**GIVEN REQUEST**
Shift every coordinate by adding 88 to each of its numbers, and write out the material from the line with "フランジナット DIN 6923 (27, 154)" up to and including the line with "آموزشگاه زبان ملل (316, 357)", keeping every line, even those without coordinates. Leave the pictures out of your answer.

**INPUT DATA**
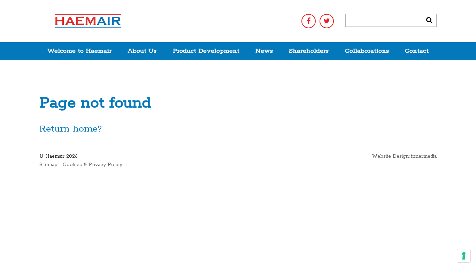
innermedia (424, 156)
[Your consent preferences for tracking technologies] (463, 255)
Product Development (206, 51)
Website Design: (390, 156)
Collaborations (367, 51)
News (264, 51)
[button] (429, 20)
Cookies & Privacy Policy (92, 165)
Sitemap (48, 165)
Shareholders (309, 51)
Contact (417, 51)
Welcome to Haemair (79, 51)
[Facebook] (308, 21)
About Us (142, 51)
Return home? (70, 129)
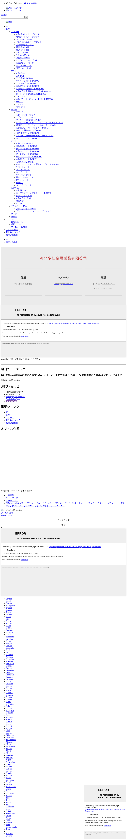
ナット (14, 141)
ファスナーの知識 (19, 227)
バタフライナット (24, 185)
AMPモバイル (12, 500)
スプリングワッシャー (26, 117)
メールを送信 (7, 513)
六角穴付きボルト (24, 198)
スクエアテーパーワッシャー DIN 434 (32, 128)
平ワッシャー (22, 112)
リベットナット (23, 167)
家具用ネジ (21, 190)
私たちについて (13, 232)
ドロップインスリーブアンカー (50, 503)
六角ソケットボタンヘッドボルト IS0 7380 (34, 99)
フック (14, 214)
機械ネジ (20, 201)
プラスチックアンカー (26, 209)
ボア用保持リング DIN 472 (27, 133)
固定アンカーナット (25, 177)
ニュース (10, 219)
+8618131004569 (30, 3)
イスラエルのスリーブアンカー (30, 42)
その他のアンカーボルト (27, 60)
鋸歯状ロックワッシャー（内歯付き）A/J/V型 (36, 125)
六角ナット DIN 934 (24, 143)
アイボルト (21, 96)
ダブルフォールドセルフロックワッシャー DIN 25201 (39, 123)
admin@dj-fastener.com (15, 397)
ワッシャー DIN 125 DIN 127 (28, 120)
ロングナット (22, 172)
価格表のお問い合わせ (11, 380)
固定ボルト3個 (22, 50)
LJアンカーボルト (24, 68)
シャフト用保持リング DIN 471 (29, 130)
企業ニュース (17, 222)
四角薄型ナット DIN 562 (26, 146)
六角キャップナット (25, 162)
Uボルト (19, 104)
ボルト (14, 71)
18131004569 (11, 401)
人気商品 (10, 495)
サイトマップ (12, 498)
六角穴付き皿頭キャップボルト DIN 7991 (34, 91)
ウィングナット (23, 170)
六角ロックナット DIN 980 (27, 151)
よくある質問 (12, 230)
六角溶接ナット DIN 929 (26, 159)
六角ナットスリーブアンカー (29, 37)
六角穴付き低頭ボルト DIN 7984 (30, 89)
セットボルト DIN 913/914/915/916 (31, 94)
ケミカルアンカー (24, 55)
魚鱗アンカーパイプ (25, 63)
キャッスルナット (24, 175)
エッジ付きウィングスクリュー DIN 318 (33, 193)
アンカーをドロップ (25, 45)
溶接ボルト (21, 107)
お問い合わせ (12, 235)
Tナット (19, 183)
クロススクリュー (24, 196)
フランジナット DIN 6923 (27, 154)
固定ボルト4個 (22, 47)
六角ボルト (21, 73)
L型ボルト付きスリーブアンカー (20, 503)
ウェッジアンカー (24, 39)
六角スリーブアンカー (107, 503)
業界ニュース (17, 224)
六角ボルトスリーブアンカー (29, 34)
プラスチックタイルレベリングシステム (34, 211)
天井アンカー (22, 52)
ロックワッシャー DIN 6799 (28, 138)
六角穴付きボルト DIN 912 (27, 86)
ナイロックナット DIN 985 (27, 149)
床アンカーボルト (24, 66)
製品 (8, 29)
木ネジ (19, 203)
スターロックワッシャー (27, 115)
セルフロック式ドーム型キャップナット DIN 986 (37, 164)
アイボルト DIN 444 (24, 78)
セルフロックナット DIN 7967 (29, 156)
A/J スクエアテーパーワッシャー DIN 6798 (34, 136)
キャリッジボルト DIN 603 (27, 81)
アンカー (15, 32)
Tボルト (19, 102)
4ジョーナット (22, 180)
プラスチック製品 (19, 206)
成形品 (14, 216)
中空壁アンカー (23, 58)
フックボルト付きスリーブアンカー (80, 503)
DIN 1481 (20, 76)
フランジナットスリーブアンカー (49, 506)
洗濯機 (14, 109)
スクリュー (16, 188)
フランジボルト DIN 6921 (27, 83)
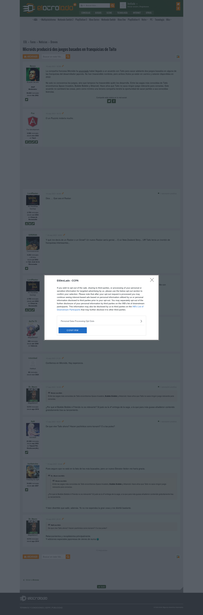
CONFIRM (73, 330)
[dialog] (101, 307)
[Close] (153, 281)
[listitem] (101, 321)
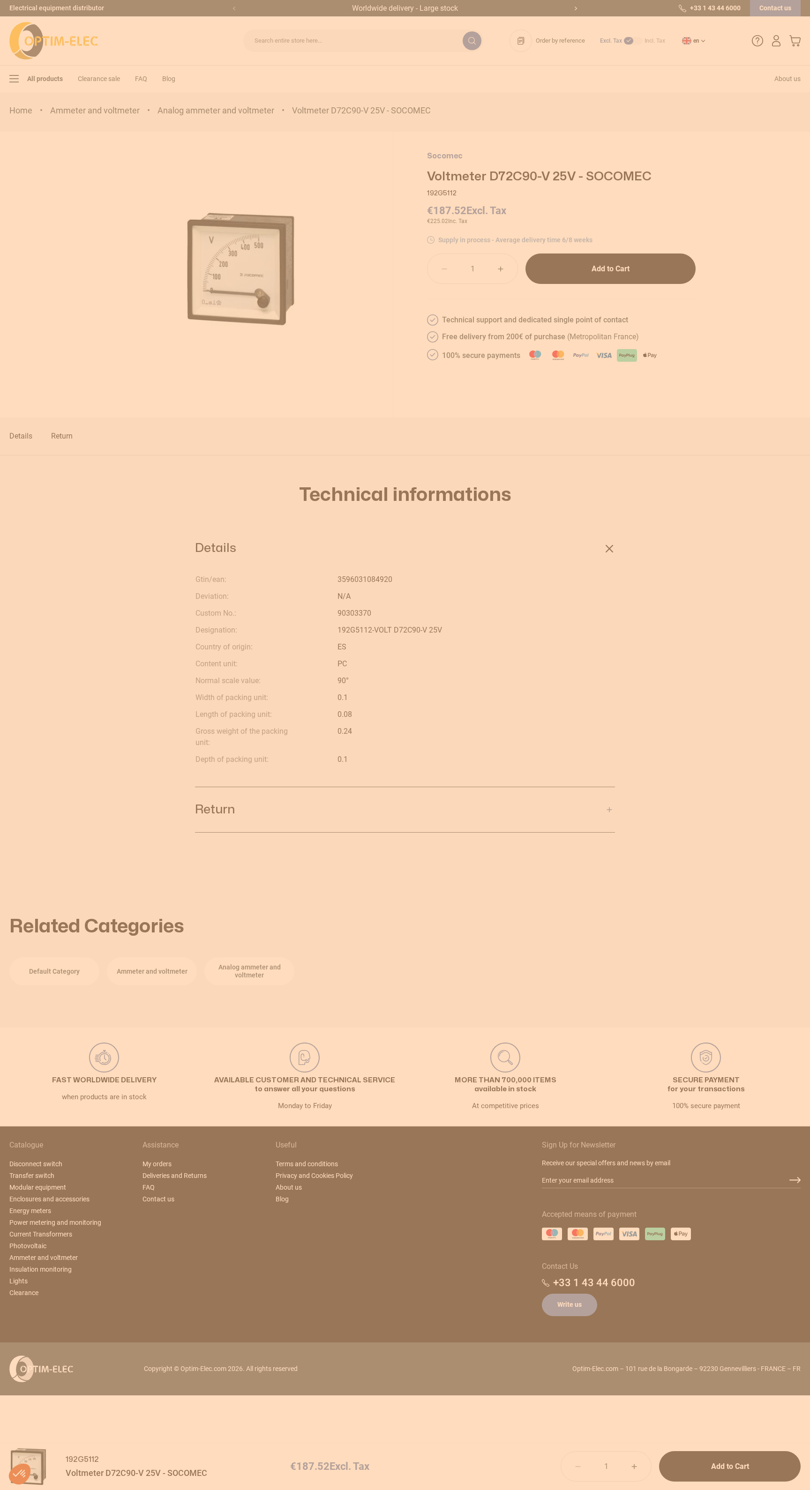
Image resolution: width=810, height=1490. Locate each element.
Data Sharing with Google (341, 773)
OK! (461, 819)
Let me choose (348, 819)
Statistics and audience (338, 781)
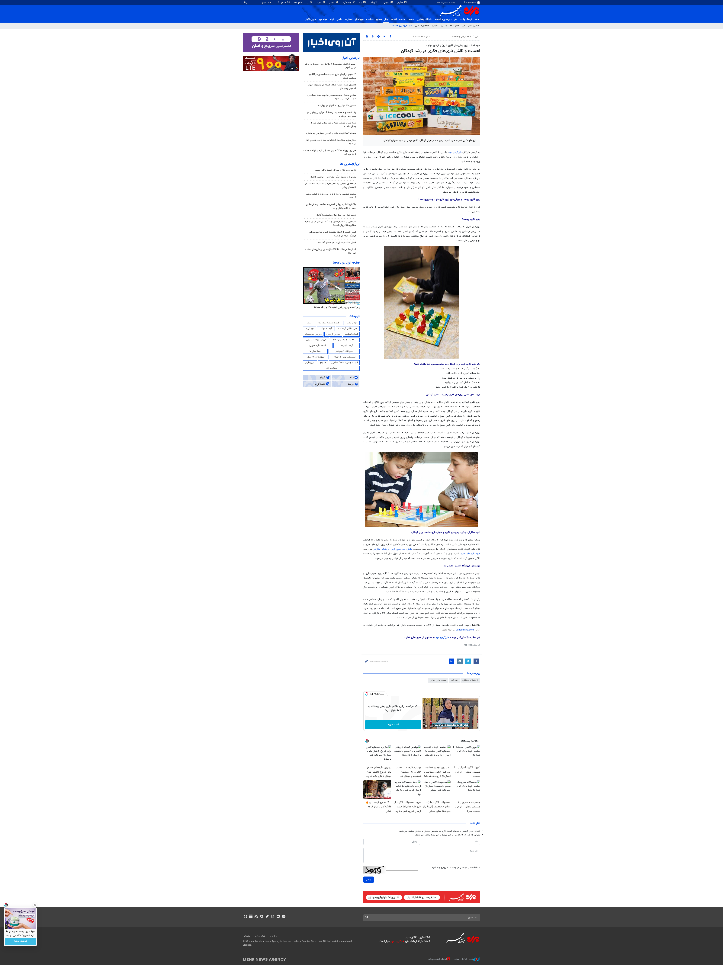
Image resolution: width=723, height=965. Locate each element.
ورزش (379, 19)
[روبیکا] (261, 916)
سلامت (411, 19)
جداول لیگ (281, 2)
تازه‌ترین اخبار (351, 58)
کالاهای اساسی (422, 26)
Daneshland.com (465, 630)
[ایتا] (245, 916)
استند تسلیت (351, 334)
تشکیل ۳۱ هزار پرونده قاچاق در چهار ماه (337, 105)
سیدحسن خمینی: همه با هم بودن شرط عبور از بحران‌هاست (333, 124)
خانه (477, 19)
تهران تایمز (310, 362)
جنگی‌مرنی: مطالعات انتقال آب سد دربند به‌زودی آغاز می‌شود (331, 142)
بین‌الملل (359, 19)
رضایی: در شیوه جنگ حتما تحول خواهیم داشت (333, 177)
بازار (386, 19)
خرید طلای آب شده (347, 328)
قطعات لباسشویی (317, 345)
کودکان (454, 680)
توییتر (332, 2)
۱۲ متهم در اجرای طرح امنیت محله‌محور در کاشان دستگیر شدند (332, 76)
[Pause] (426, 726)
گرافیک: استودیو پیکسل (437, 959)
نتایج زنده (298, 2)
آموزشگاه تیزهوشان (344, 351)
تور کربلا (309, 328)
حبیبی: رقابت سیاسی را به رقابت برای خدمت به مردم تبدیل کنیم (330, 65)
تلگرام (400, 2)
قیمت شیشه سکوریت (328, 323)
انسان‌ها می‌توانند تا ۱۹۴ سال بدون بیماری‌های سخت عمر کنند (330, 251)
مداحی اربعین (333, 334)
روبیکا (319, 2)
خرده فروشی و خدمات (402, 26)
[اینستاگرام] (272, 916)
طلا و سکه (454, 26)
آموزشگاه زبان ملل (316, 357)
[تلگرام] (283, 916)
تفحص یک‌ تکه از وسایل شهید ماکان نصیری (335, 170)
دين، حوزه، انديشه (443, 19)
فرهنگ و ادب (466, 19)
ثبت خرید (393, 724)
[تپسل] (366, 694)
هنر (455, 19)
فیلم (332, 19)
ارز (463, 26)
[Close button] (35, 905)
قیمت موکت (326, 328)
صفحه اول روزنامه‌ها (346, 262)
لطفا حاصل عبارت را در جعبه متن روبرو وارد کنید (456, 868)
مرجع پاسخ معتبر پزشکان (345, 340)
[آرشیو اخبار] (250, 916)
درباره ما (274, 936)
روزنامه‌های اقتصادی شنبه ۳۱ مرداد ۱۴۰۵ (336, 307)
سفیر (308, 323)
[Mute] (431, 726)
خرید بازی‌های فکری (470, 554)
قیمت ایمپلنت (346, 345)
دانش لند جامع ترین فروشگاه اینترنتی (392, 549)
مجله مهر (323, 19)
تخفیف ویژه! (20, 941)
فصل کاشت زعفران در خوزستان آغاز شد (337, 243)
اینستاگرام (347, 2)
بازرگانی (246, 936)
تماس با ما (260, 936)
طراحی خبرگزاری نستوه (464, 959)
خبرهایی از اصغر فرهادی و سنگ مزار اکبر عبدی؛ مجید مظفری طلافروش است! (330, 223)
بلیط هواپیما (315, 351)
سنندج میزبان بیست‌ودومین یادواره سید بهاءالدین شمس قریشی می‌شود (331, 97)
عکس (339, 19)
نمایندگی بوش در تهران (345, 357)
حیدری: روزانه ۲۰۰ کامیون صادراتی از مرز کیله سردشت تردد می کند (330, 152)
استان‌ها (348, 19)
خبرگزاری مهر (455, 152)
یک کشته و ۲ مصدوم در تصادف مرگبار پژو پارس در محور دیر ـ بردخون (331, 114)
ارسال (368, 879)
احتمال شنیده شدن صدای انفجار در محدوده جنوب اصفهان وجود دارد (332, 86)
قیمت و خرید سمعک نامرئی (344, 362)
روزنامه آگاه (331, 368)
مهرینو (323, 362)
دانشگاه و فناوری (424, 19)
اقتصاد (393, 19)
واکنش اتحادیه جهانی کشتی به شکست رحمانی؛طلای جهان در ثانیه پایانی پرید (331, 206)
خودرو (435, 26)
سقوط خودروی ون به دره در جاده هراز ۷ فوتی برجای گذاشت (331, 196)
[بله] (278, 916)
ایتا (307, 2)
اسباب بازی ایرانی (438, 680)
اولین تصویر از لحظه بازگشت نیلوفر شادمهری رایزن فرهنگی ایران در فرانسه (332, 234)
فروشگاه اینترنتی (470, 680)
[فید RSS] (256, 916)
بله (360, 2)
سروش (387, 2)
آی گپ (373, 2)
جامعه (402, 19)
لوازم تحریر (351, 323)
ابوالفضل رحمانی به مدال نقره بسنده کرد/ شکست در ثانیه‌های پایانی (330, 185)
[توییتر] (267, 916)
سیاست (370, 19)
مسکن (444, 26)
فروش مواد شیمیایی (316, 340)
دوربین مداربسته (313, 334)
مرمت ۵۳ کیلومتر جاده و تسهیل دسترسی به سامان (331, 133)
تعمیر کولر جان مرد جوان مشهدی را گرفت (336, 215)
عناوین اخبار (473, 26)
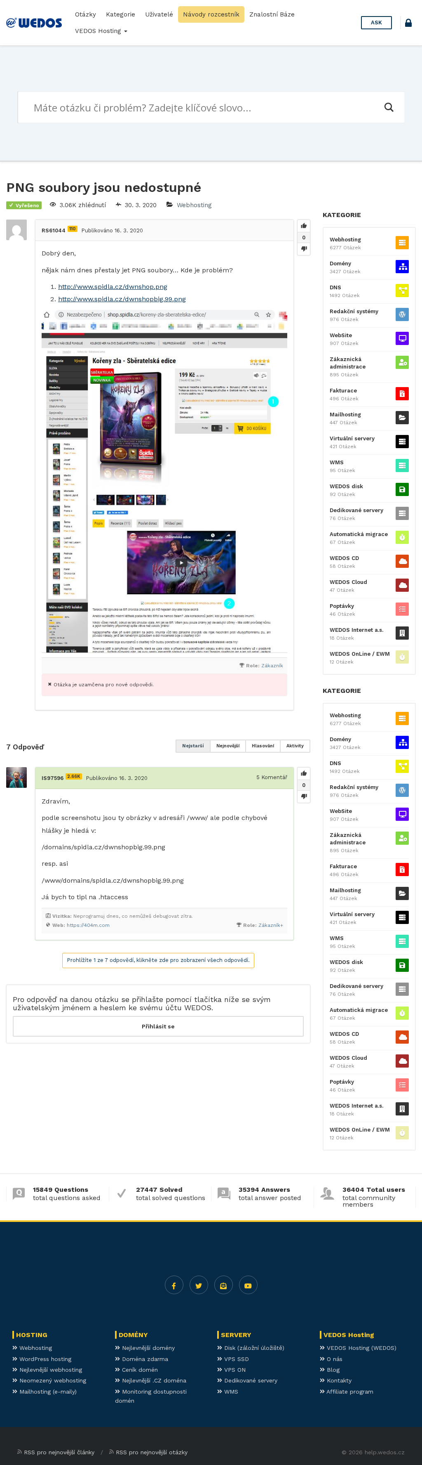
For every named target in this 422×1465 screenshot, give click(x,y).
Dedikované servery (356, 510)
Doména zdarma (144, 1359)
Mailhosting (345, 414)
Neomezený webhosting (51, 1380)
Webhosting (194, 205)
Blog (332, 1369)
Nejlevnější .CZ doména (153, 1380)
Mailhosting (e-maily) (47, 1391)
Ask (376, 22)
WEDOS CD (344, 558)
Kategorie (120, 14)
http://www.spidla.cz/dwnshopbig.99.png (122, 299)
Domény (340, 263)
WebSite (341, 335)
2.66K (73, 776)
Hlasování (263, 746)
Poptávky (342, 606)
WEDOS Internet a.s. (356, 630)
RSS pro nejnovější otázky (152, 1452)
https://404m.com (88, 925)
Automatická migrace (359, 534)
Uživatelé (159, 14)
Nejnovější (227, 746)
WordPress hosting (44, 1359)
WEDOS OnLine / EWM (360, 654)
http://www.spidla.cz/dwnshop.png (112, 287)
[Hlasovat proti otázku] (304, 249)
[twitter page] (199, 1285)
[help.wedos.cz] (34, 23)
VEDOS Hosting (99, 31)
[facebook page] (174, 1285)
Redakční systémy (354, 311)
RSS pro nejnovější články (59, 1452)
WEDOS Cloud (348, 582)
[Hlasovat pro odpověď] (304, 774)
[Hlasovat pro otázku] (304, 226)
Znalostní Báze (272, 14)
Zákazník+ (270, 925)
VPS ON (234, 1369)
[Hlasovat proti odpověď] (304, 796)
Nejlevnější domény (147, 1347)
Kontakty (338, 1380)
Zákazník (272, 666)
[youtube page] (248, 1285)
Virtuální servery (352, 438)
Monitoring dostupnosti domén (151, 1396)
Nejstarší (193, 746)
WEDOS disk (346, 486)
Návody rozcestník (211, 14)
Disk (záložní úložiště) (253, 1347)
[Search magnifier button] (388, 107)
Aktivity (295, 746)
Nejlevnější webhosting (49, 1369)
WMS (337, 462)
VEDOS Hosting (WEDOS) (360, 1347)
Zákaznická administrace (348, 363)
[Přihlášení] (408, 24)
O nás (333, 1359)
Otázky (85, 14)
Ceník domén (139, 1369)
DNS (335, 287)
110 (72, 229)
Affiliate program (349, 1391)
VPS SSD (235, 1359)
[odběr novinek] (223, 1285)
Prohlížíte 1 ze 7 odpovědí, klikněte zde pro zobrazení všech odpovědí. (158, 960)
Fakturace (343, 391)
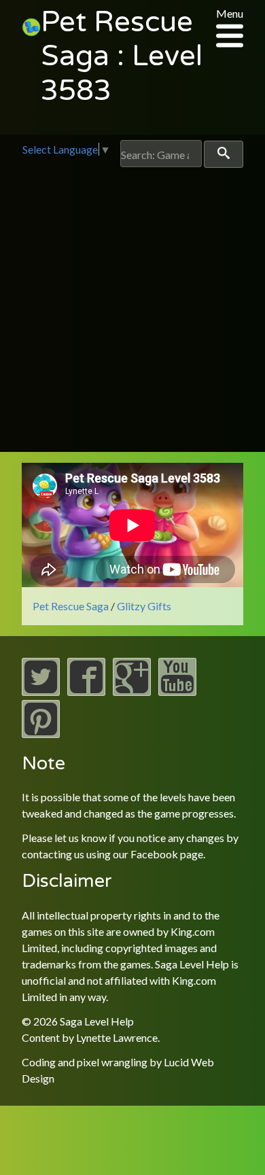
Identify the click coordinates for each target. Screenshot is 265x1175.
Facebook (154, 853)
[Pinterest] (41, 733)
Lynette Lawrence (117, 1037)
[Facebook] (86, 691)
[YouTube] (177, 691)
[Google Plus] (132, 691)
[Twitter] (41, 691)
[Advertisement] (132, 307)
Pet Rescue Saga (71, 605)
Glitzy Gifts (144, 605)
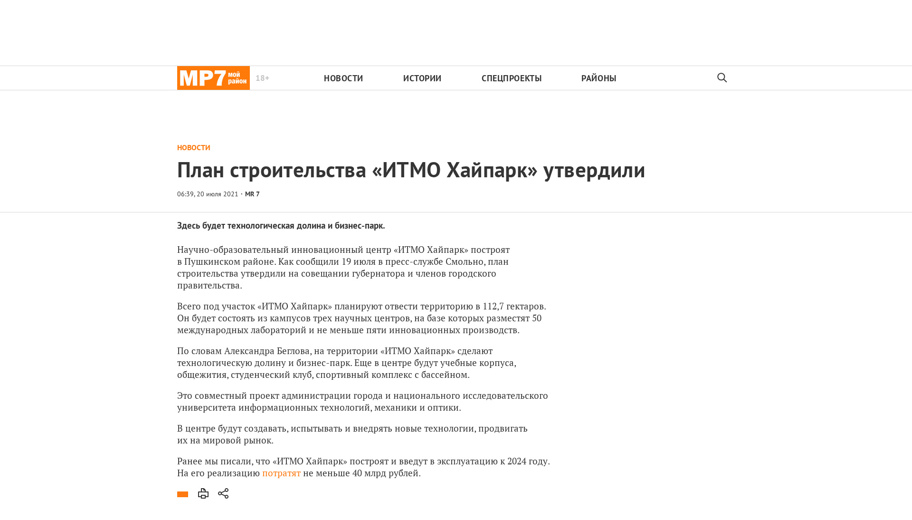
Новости (343, 78)
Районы (598, 78)
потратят (281, 473)
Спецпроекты (512, 78)
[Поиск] (722, 78)
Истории (422, 78)
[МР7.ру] (213, 78)
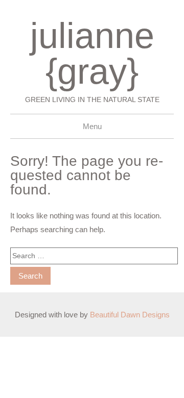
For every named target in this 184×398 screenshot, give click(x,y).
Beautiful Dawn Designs (130, 314)
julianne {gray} (92, 53)
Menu (92, 126)
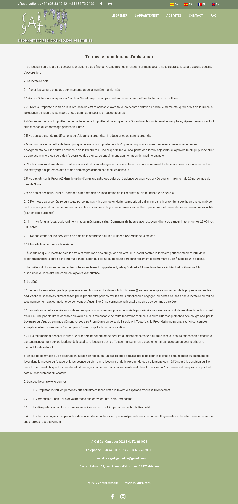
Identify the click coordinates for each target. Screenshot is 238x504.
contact (196, 15)
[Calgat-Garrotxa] (45, 36)
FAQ (213, 15)
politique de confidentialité (103, 482)
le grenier (119, 15)
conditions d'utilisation (138, 482)
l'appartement (147, 15)
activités (173, 15)
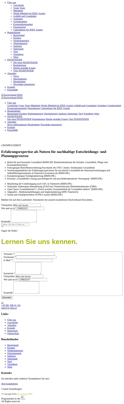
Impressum (12, 330)
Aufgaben (18, 19)
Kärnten (17, 38)
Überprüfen (6, 205)
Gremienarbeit (20, 21)
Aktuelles (11, 73)
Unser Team (19, 8)
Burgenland (18, 35)
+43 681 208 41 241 (11, 305)
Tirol (15, 51)
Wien (15, 57)
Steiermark (18, 49)
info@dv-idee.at (9, 308)
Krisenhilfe (12, 89)
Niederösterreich (21, 40)
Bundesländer (13, 32)
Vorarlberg (18, 54)
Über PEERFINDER (23, 70)
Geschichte (18, 5)
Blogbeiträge (19, 81)
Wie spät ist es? (8, 208)
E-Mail (8, 260)
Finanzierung (19, 27)
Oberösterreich (20, 43)
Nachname (10, 257)
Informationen (20, 79)
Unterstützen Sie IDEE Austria (28, 29)
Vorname (9, 254)
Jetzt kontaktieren (9, 383)
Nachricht (9, 273)
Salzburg (17, 46)
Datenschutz (13, 333)
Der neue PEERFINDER (25, 62)
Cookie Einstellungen (11, 389)
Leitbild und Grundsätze (24, 16)
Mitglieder (18, 10)
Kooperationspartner (23, 24)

**SOLUTION TO THE PROBLEM**
フランジナット DIN 6923 (115, 242)
固定ボルト4個 (110, 135)
六角ボルト (109, 161)
L型ボルト付きスリーブアンカー (108, 591)
ウェッジアンカー (112, 127)
六角スリーブアンカー (195, 591)
業界ニュース (105, 312)
六角ボルトスリーブアンカー (117, 122)
プラスチックタイルレベリングシステム (122, 299)
天井アンカー (110, 140)
ロックワッシャー DIN 6799 (116, 226)
六角穴付きボルト DIN 912 (115, 174)
ナイロックナット DIN 985 (115, 237)
床アンカーボルト (112, 154)
製品 (96, 117)
木ネジ (107, 291)
スターロックワッシャー (115, 203)
セルフロック式ドーム型キャップナット DIN 986 (125, 252)
アイボルト DIN 444 (112, 166)
セルフロックナット DIN 7967 (117, 244)
A/J スクエアテーパーワッシャー DIN 6798 (122, 224)
キャリッジボルト DIN 603 (115, 169)
アンカー (103, 120)
Tボルト (107, 190)
4ジョーナット (110, 268)
プラスチック製品 (107, 294)
成形品 (102, 304)
中空壁アンカー (111, 146)
フックボルト付きスリーブアンカー (168, 591)
DIN 1481 (108, 164)
フランジナットスリーブアンカー (137, 594)
洗濯機 (102, 197)
スクリュー (104, 276)
フランジボルト DIN 6921 (115, 171)
CONFIRM (161, 418)
[dialog] (189, 395)
[Close] (241, 369)
[listitem] (189, 409)
Image resolution: width=810, height=1490. Locate each element.
Data Sharing with Google (429, 861)
OK! (549, 907)
Let me choose (436, 907)
Statistics and audience (426, 869)
Image resolution: width=723, height=965. Locate each element.
ورزش (467, 107)
[روبیکا] (349, 1004)
سلامت (499, 107)
جداول لیگ (369, 90)
تازه‌ترین اخبار (439, 146)
کالاهای اساسی (510, 114)
Daneshland.com (553, 718)
[ایتا] (333, 1004)
استند تسلیت (439, 422)
تشکیل ۳۱ هزار پرونده قاچاق در چهار ماه (425, 193)
سیدحسن خمینی: همه با هم بودن شرط عبور از بحران‌هاست (421, 212)
خانه (565, 107)
تهران تایمز (398, 450)
جنگی‌مرنی: مطالعات انتقال آب سد دربند به‌زودی آغاز می‌شود (419, 230)
بین‌الملل (447, 107)
رضایی: در شیوه جنگ حتما تحول خواهیم داشت (421, 265)
بازار (474, 107)
خرید طلای آب شده (435, 416)
قطعات لباسشویی (405, 433)
کودکان (542, 768)
توییتر (420, 90)
۱۲ متهم در اجرای طرح امنیت محله‌محور در کاشان دستگیر شدند (420, 164)
[Pause] (514, 814)
گرافیک: استودیو پیکسل (525, 1047)
نتایج زنده (386, 90)
آموزشگاه تیزهوشان (432, 439)
تور کربلا (397, 416)
حبیبی: رقابت سیاسی را به رقابت برای خدمت به مردم تبدیل کنیم (418, 153)
تلگرام (488, 90)
قیمت شیشه سکوریت (416, 411)
انسان‌ها می‌توانند تا ۱۹۴ سال بدون بیماری‌های سخت عمر کنند (418, 339)
مداحی اربعین (421, 422)
روبیکا (407, 90)
خرده فروشی و خدمات (490, 114)
[اینستاگرام] (360, 1004)
طلا و سکه (542, 114)
آموزشگاه زبان ملل (404, 445)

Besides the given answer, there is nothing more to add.